Dulu waktu listrik belum masuk desa, ada masa para petani membeli berbagai barang elektronik hanya untuk pajangan. Cerita kulkas yang digunakan untuk menyimpan baju bukan kisah rekaan. Setelah musim panen lewat, kulkas pun dijual dan uangnya dipakai membayar utang dan kehidupan sehari-hari.

Wardi (67), petani dari Desa Tanurejo, Parakan, mengibaratkan, ”Orang sini madhang (makan) saja tidak cukup. Harus ada lawuh (lauk). Kalau uang habis, nanti ngutang lagi. Padahal utang itu sampai nglimolasi (15-an) dan ada yang ngewolulasi (18-an),” kata pensiunan guru SD ini.

Maksud Wardi, kalau berutang Rp 1 juta, petani itu harus mengembalikan Rp 1,5 juta dan bahkan Rp 1,8 juta. Kalau tak mau bayar bunga, pemberi pinjaman membeli tembakau si pengutang dengan harga yang ia patok.

Pada masa terakhir kejayaan tembakau, tahun 1995, saat produksi dan harga tembakau tinggi, petani ramai-ramai berangkat haji. ”Saya ingat, ada petani di Katekan (satu desa di Kecamatan Ngadirejo) pergi haji mengajak sanak famili sampai 75 orang sekaligus,” kata Bupati Temanggung Hasyim Affandi.

Tembakau menjadi gantungan hidup 40.168 KK petani di 16 dari 21 kecamatan di Kabupaten Temanggung. Pada musim tembakau tahun ini kemarau relatif panjang, meski beberapa kali hujan turun sangat lebat. Hujan yang terus-menerus mengguyur tanaman tembakau yang telah tua akan mempermuda kembali usia daun sehingga tak bisa dipetik tepat waktu.

Hingga pertengahan Agustus sudah didapat jenis tembakau totol C dan D dengan kisaran harga Rp 30.000-Rp 50.000 per kilogram. Sampai September diharapkan akan didapat totol E sampai I dengan harga lebih tinggi.

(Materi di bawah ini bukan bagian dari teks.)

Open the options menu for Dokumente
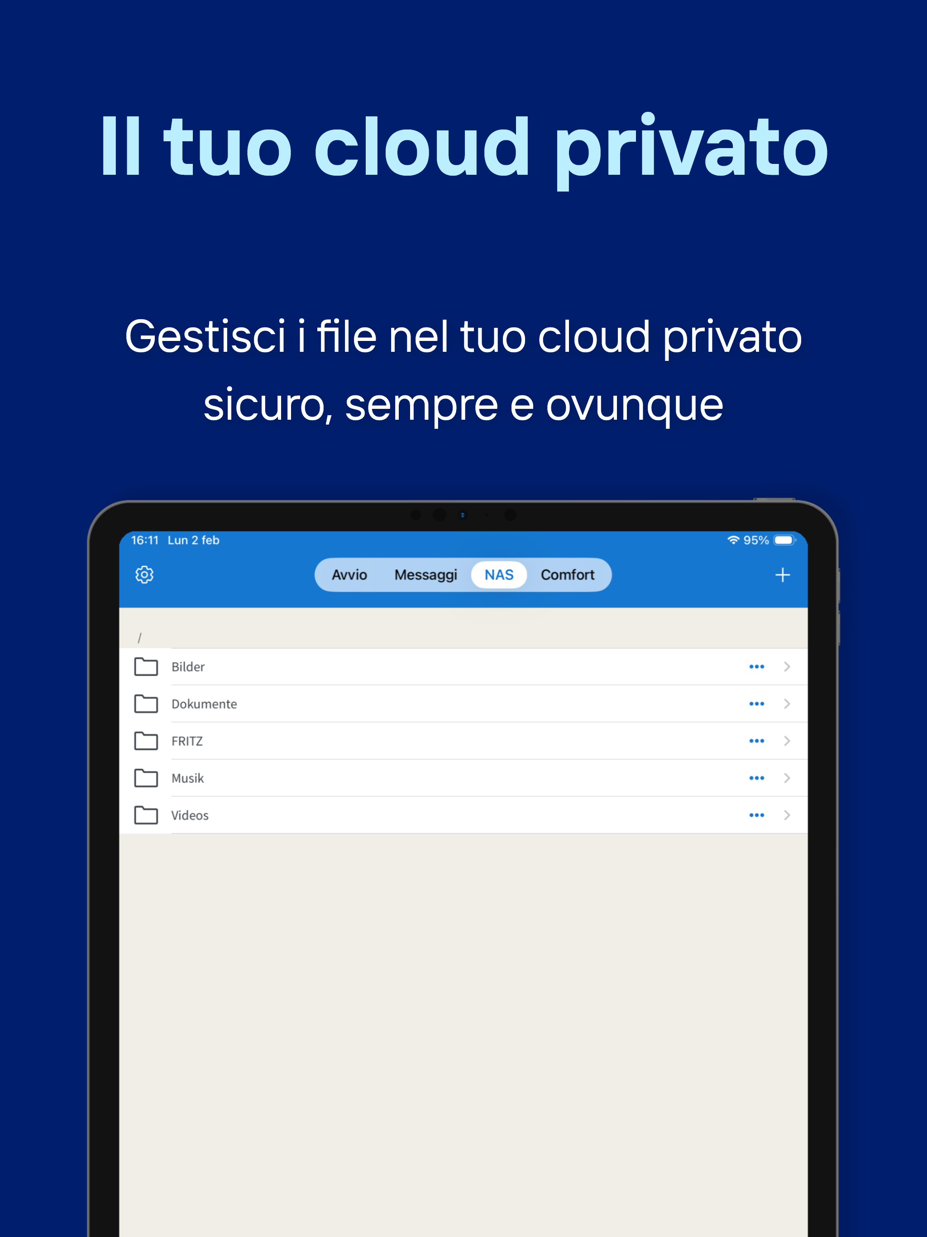This screenshot has height=1237, width=927. click(x=757, y=704)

”Sampai Lebaran tembakau agaknya belum habis,” kata Wardi yang memiliki 3,5 hektar sawah dan hidup sejahtera dari tembakau.

Tradisi ”mbakon”

Mbakon, yang mencakup semua kegiatan terkait dengan tembakau, sudah menjadi tradisi di Temanggung. Rasanya belum lengkap menjadi warga Temanggung kalau tidak mbakon.

Bulan Maret, benih tembakau mulai ditabur. Musim petik diikuti dengan merajang, menjemur, dan menjual tembakau berlangsung pada Agustus-September, kadang sampai Oktober. Pada bulan-bulan itulah uang dipanen.

Petani sebenarnya bisa menanam kopi sebagai alternatif. Menurut Hasyim Affandi, Temanggung adalah penghasil kopi robusta terbesar di Jawa Tengah dan sangat potensial dikembangkan. ”Namun, masih banyak petani ragu-ragu menanam kopi karena mereka tahunya hanya tembakau,” kata Hasyim.

Para petani menanam pula jagung dan sayur-mayur setelah musim tembakau ”Namun, yang hasilnya jut-jut (jutaan) ya cuma tembakau,” kata Astrifah (30), petani tembakau asal Kecamatan Kledung.

Suaminya, Ribut (35), menimpali, ”Kalau ndak mbakon, lalu apa?” Ia memperkirakan, produksinya tahun ini mencapai 70 keranjang (satu keranjang sekitar 35 kilogram hingga 40 kilogram bersih.

Dengan tembakau, pasangan itu mampu membayar biaya sekolah dua anak mereka. Yang sulung, kelas II SMP, bersekolah sekaligus mondok di pesantren di Kalibeber, Wonosobo. Adapun adiknya kelas II SD.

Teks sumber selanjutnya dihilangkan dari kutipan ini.